Et si l’amitié était notre plus grand amour?

Et si aimer, c’était aussi célébrer nos amitiés? Dans les communautés queer, l’amitié ne se vit pas comme un lien secondaire, mais comme une forme d’amour à part entière. Dépassant les hiérarchies affectives imposées par l’hétéronormativité, elle devient un espace de résistance, de soin et de réinvention collective.
Dans nos sociétés, la hiérarchie est claire: le couple romantique – souvent hétéro, marié et parental – trône au sommet. L’amitié, elle, est reléguée à l’arrière-plan, perçue comme un lien de passage ou de soutien périphérique.

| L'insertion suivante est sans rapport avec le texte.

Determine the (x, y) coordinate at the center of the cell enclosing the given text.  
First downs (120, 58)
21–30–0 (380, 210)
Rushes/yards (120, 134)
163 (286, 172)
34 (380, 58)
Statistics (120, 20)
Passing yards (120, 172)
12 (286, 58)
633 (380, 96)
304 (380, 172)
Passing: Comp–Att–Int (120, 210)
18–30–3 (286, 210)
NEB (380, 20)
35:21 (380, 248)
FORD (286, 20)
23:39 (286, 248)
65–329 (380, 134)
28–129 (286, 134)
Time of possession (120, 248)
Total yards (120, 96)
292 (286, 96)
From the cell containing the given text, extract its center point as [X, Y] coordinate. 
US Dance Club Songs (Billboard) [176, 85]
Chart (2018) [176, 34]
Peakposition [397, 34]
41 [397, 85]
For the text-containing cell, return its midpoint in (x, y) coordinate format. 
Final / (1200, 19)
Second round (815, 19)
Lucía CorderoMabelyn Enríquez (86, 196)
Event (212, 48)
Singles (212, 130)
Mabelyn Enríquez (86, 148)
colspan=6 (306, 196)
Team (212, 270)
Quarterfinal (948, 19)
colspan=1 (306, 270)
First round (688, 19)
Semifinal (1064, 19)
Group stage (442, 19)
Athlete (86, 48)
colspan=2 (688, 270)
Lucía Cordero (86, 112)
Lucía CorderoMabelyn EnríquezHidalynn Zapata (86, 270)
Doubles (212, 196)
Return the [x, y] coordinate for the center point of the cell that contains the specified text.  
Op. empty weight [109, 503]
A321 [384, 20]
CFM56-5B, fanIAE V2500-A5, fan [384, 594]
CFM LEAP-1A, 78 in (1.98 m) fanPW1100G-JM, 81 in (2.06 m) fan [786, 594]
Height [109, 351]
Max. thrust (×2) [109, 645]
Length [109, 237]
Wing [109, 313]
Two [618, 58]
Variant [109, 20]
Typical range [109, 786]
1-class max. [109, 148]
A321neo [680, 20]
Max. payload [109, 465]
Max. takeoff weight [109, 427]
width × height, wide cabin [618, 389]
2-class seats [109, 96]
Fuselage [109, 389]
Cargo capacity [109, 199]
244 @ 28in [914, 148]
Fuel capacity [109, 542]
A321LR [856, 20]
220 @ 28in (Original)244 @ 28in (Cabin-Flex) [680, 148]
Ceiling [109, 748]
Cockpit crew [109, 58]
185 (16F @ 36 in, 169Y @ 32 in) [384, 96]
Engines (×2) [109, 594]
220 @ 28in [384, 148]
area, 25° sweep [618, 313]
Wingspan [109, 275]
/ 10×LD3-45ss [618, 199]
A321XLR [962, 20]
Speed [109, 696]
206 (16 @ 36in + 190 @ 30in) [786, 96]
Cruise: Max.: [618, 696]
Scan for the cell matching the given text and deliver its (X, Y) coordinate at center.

Mais pour de nombreuses personnes queer, cette hiérarchie n’a jamais eu de sens. L’amitié devient alors un pilier central, une manière de bâtir une famille choisie quand la famille biologique exclut, ou simplement quand le modèle dominant n’attire pas.
La famille choisie comme survie et comme soin
Depuis les débuts des luttes LGBTQ+, les communautés queer ont inventé d’autres façons d’aimer. Des maisons ballroom aux collectifs militants, l’amitié a été le moteur d’un care radical: prendre soin des un·e·x·s des autres face au rejet, aux violences, aux crises sanitaires comme le VIH ou la pandémie.

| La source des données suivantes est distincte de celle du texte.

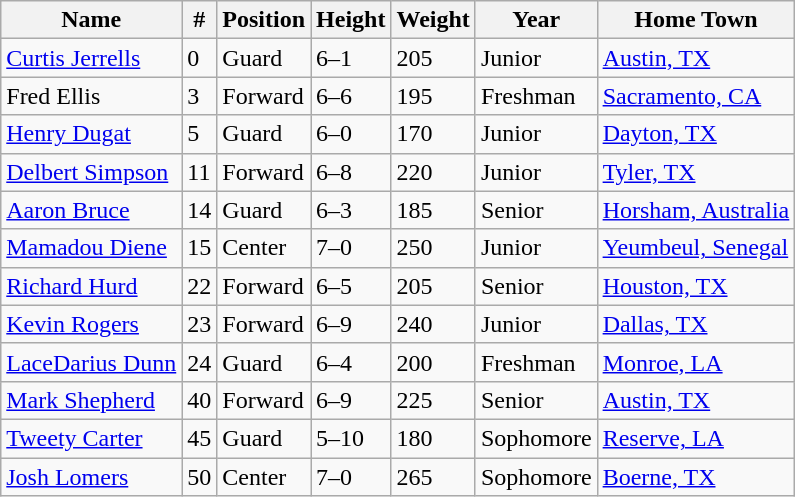
Mamadou Diene (92, 248)
225 (433, 400)
0 (200, 58)
6–3 (351, 210)
6–0 (351, 134)
Fred Ellis (92, 96)
14 (200, 210)
24 (200, 362)
Yeumbeul, Senegal (696, 248)
Delbert Simpson (92, 172)
Dallas, TX (696, 324)
Houston, TX (696, 286)
Josh Lomers (92, 477)
15 (200, 248)
# (200, 20)
23 (200, 324)
200 (433, 362)
50 (200, 477)
3 (200, 96)
Name (92, 20)
180 (433, 438)
Tyler, TX (696, 172)
6–6 (351, 96)
Aaron Bruce (92, 210)
Monroe, LA (696, 362)
6–4 (351, 362)
22 (200, 286)
Mark Shepherd (92, 400)
6–5 (351, 286)
220 (433, 172)
Tweety Carter (92, 438)
Height (351, 20)
265 (433, 477)
240 (433, 324)
Curtis Jerrells (92, 58)
Year (536, 20)
5–10 (351, 438)
6–1 (351, 58)
Home Town (696, 20)
6–8 (351, 172)
LaceDarius Dunn (92, 362)
Richard Hurd (92, 286)
40 (200, 400)
Position (264, 20)
45 (200, 438)
Dayton, TX (696, 134)
Henry Dugat (92, 134)
185 (433, 210)
Boerne, TX (696, 477)
11 (200, 172)
195 (433, 96)
250 (433, 248)
170 (433, 134)
Reserve, LA (696, 438)
Horsham, Australia (696, 210)
Weight (433, 20)
Sacramento, CA (696, 96)
Kevin Rogers (92, 324)
5 (200, 134)
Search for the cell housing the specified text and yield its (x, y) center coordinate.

Ici, l’amitié n’est pas un à-côté, mais une condition de survie. Elle se vit dans le quotidien – partager un loyer, cuisiner ensemble, s’épauler dans les moments d’angoisse – autant que dans les moments festifs et créatifs.
L’amitié comme espace de liberté queer
Considérer nos ami·e·x·s comme nos grand·e·x·s amours, c’est aussi refuser que l’amour soit enfermé dans le modèle romantique et sexuel. L’amitié queer ouvre des espaces de liberté: aimer sans jalousie, inventer des rituels intimes (vacances, anniversaires, cérémonies DIY), célébrer le lien sans obligation contractuelle.
C’est une manière radicale de dire: nos vies ne doivent pas se conformer au script hétéronormatif. Nous pouvons donner du prestige à nos amitiés, les traiter comme des amours à part entière.
Et si on célébrait nos ami·e·x·s comme nos amours?
Dans une époque où l’isolement et la précarité pèsent lourd, repenser l’amitié comme amour queer radical n’est pas seulement une idée romantique, mais un geste politique.
Et si, au lieu d’attendre “le grand amour”, on reconnaissait que nos grand·e·x·s amours sont peut-être déjà là, autour de nous, dans ces ami·e·x·s qui nous portent et nous célèbrent au quotidien?
bell hooks – All About Love: un classique qui repense l’amour sous toutes ses formes.
José Esteban Muñoz – Cruising Utopia: une utopie queer où l’amitié et le collectif ouvrent de nouveaux horizons.
Fanny Britt – Les maisons: un roman sensible sur les liens intimes, familiaux et amicaux.
Sara Ahmed – Living a Feminist Life: le féminisme vécu au quotidien, avec l’amitié comme espace de care.
Paul B. Preciado – Un appartement sur Uranus: fragments d’une vie queer où l’affection et l’amitié sont centrales.
Geoffroy de Lagasnerie – 3. Une aspiration au dehors: un éloge de l’amitié comme cœur de vie, vécu aussi comme un geste politique.